Copy the listing below in full, exactly as given.

━━━━━━━━━━━━━━━━━━━━━━━━━━━━━━

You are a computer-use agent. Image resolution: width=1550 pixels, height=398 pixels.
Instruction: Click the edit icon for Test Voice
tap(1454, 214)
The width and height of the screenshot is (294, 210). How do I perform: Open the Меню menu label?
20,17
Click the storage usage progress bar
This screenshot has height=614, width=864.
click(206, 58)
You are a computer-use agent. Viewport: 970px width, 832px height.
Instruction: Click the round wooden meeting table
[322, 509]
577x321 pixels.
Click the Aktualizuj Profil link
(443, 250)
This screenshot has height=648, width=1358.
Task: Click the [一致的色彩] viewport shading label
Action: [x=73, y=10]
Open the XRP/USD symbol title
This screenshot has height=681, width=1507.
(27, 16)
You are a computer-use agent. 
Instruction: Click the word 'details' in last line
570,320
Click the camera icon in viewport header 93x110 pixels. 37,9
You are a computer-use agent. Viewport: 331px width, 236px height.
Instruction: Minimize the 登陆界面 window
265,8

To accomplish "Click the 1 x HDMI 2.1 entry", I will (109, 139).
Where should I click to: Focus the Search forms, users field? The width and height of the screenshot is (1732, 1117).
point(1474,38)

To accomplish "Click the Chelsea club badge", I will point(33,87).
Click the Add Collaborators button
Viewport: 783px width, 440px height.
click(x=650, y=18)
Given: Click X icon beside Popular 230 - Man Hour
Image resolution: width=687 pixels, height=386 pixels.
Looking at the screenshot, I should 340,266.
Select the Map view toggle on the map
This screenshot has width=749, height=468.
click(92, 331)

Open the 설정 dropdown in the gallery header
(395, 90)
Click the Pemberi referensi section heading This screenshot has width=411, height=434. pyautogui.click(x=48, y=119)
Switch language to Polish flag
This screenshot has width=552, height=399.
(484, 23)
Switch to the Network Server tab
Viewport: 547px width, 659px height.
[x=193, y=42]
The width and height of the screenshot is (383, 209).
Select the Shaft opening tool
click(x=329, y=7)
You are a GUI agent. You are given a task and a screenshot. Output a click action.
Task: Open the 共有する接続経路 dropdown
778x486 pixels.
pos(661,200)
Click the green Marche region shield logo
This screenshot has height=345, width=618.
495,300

━━━━━━━━━━━━━━━━━━━━━━━━━━━━━━

• [Solution to the exercise]
You are a computer-use agent. Image resolution: width=1550 pixels, height=398 pixels.
Instruction: Click the edit icon for Test Voice
tap(1454, 214)
The width and height of the screenshot is (294, 210). How do I perform: Open the Меню menu label?
20,17
Click the storage usage progress bar
This screenshot has height=614, width=864.
click(206, 58)
You are a computer-use agent. Viewport: 970px width, 832px height.
Instruction: Click the round wooden meeting table
[322, 509]
577x321 pixels.
Click the Aktualizuj Profil link
(443, 250)
This screenshot has height=648, width=1358.
Task: Click the [一致的色彩] viewport shading label
Action: [x=73, y=10]
Open the XRP/USD symbol title
This screenshot has height=681, width=1507.
(27, 16)
You are a computer-use agent. 
Instruction: Click the word 'details' in last line
570,320
Click the camera icon in viewport header 93x110 pixels. 37,9
You are a computer-use agent. Viewport: 331px width, 236px height.
Instruction: Minimize the 登陆界面 window
265,8

To accomplish "Click the 1 x HDMI 2.1 entry", I will (109, 139).
Where should I click to: Focus the Search forms, users field? The width and height of the screenshot is (1732, 1117).
point(1474,38)

To accomplish "Click the Chelsea club badge", I will point(33,87).
Click the Add Collaborators button
Viewport: 783px width, 440px height.
click(x=650, y=18)
Given: Click X icon beside Popular 230 - Man Hour
Image resolution: width=687 pixels, height=386 pixels.
Looking at the screenshot, I should 340,266.
Select the Map view toggle on the map
This screenshot has width=749, height=468.
click(92, 331)

Open the 설정 dropdown in the gallery header
(395, 90)
Click the Pemberi referensi section heading This screenshot has width=411, height=434. pyautogui.click(x=48, y=119)
Switch language to Polish flag
This screenshot has width=552, height=399.
(484, 23)
Switch to the Network Server tab
Viewport: 547px width, 659px height.
[x=193, y=42]
The width and height of the screenshot is (383, 209).
Select the Shaft opening tool
click(x=329, y=7)
You are a GUI agent. You are given a task and a screenshot. Output a click action.
Task: Open the 共有する接続経路 dropdown
778x486 pixels.
pos(661,200)
Click the green Marche region shield logo
This screenshot has height=345, width=618.
495,300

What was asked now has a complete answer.